▶ SUPPLIED RECORDS

+ + + +

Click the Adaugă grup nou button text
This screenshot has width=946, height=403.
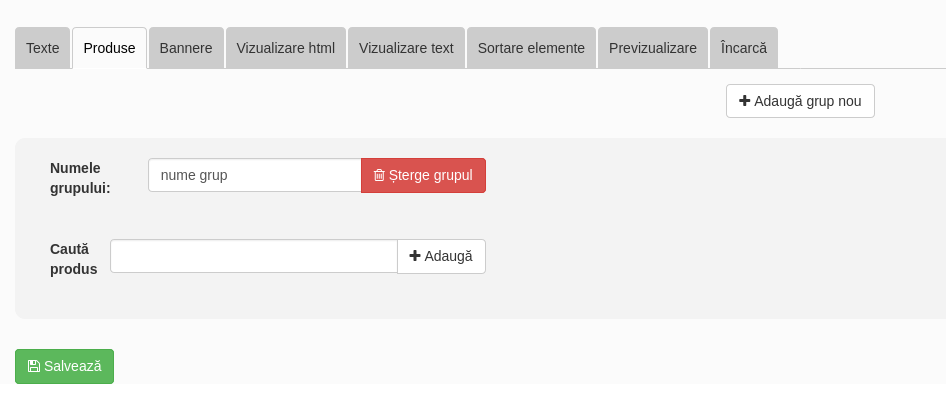pos(807,101)
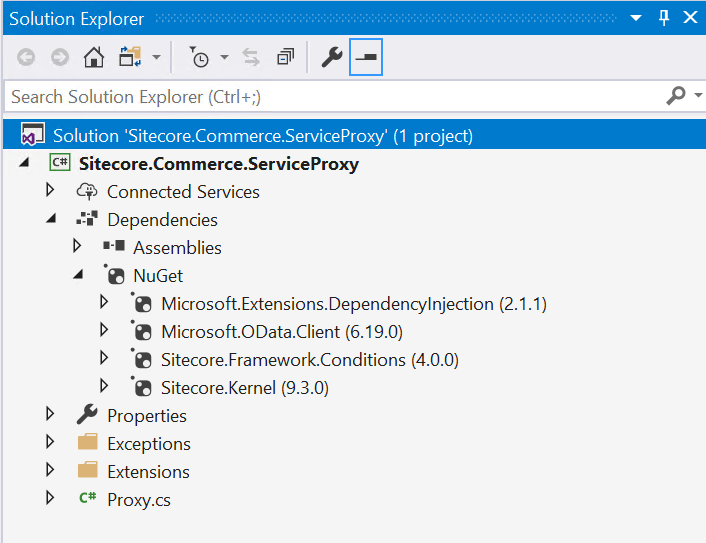The image size is (706, 543).
Task: Switch between Solutions and Folders views
Action: tap(130, 57)
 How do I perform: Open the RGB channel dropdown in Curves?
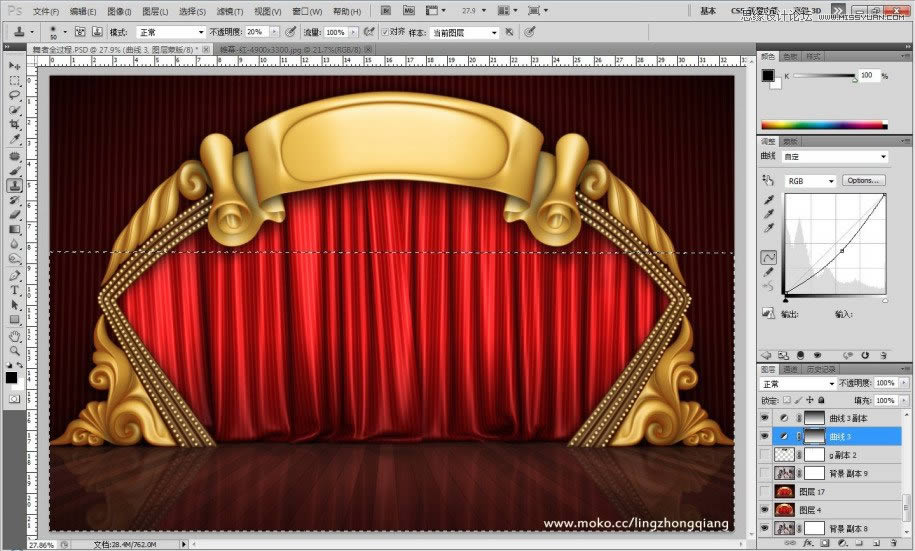click(x=810, y=181)
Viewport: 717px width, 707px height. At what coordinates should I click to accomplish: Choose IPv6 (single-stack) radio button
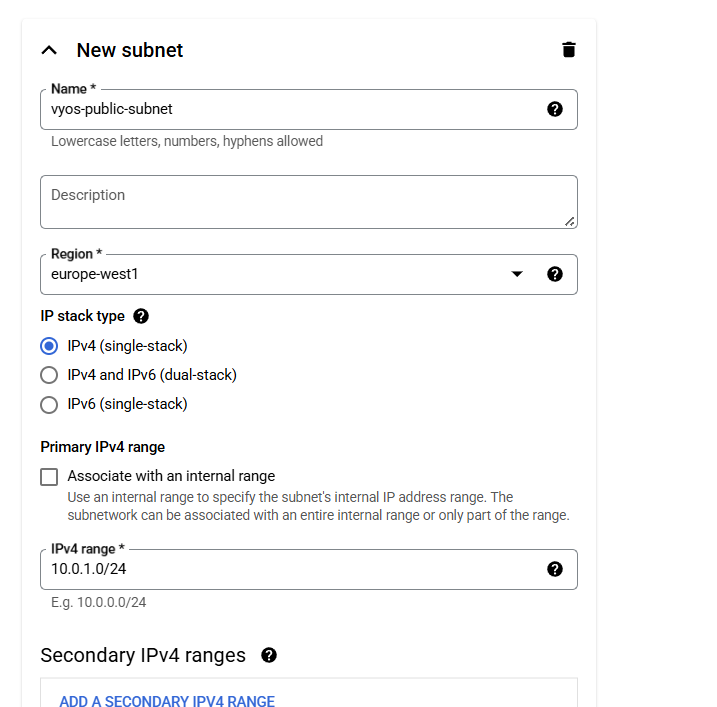(49, 405)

+ + + +

▶ EXERCISE DIRECTIONS
Update this listing by replacing "button" with "control" everywhere it appears, leaving all other text unchanged. Don't include the pictures in your answer.

▶ SOLVED PROBLEM
Click the Adaugă grup nou control text
This screenshot has width=946, height=403.
pos(807,101)
The image size is (706, 543).
Task: Switch between Solutions and Folders views
Action: tap(130, 57)
 How do I perform: Open the RGB channel dropdown in Curves?
click(x=810, y=181)
Viewport: 717px width, 707px height. At what coordinates should I click to accomplish: Choose IPv6 (single-stack) radio control
(49, 405)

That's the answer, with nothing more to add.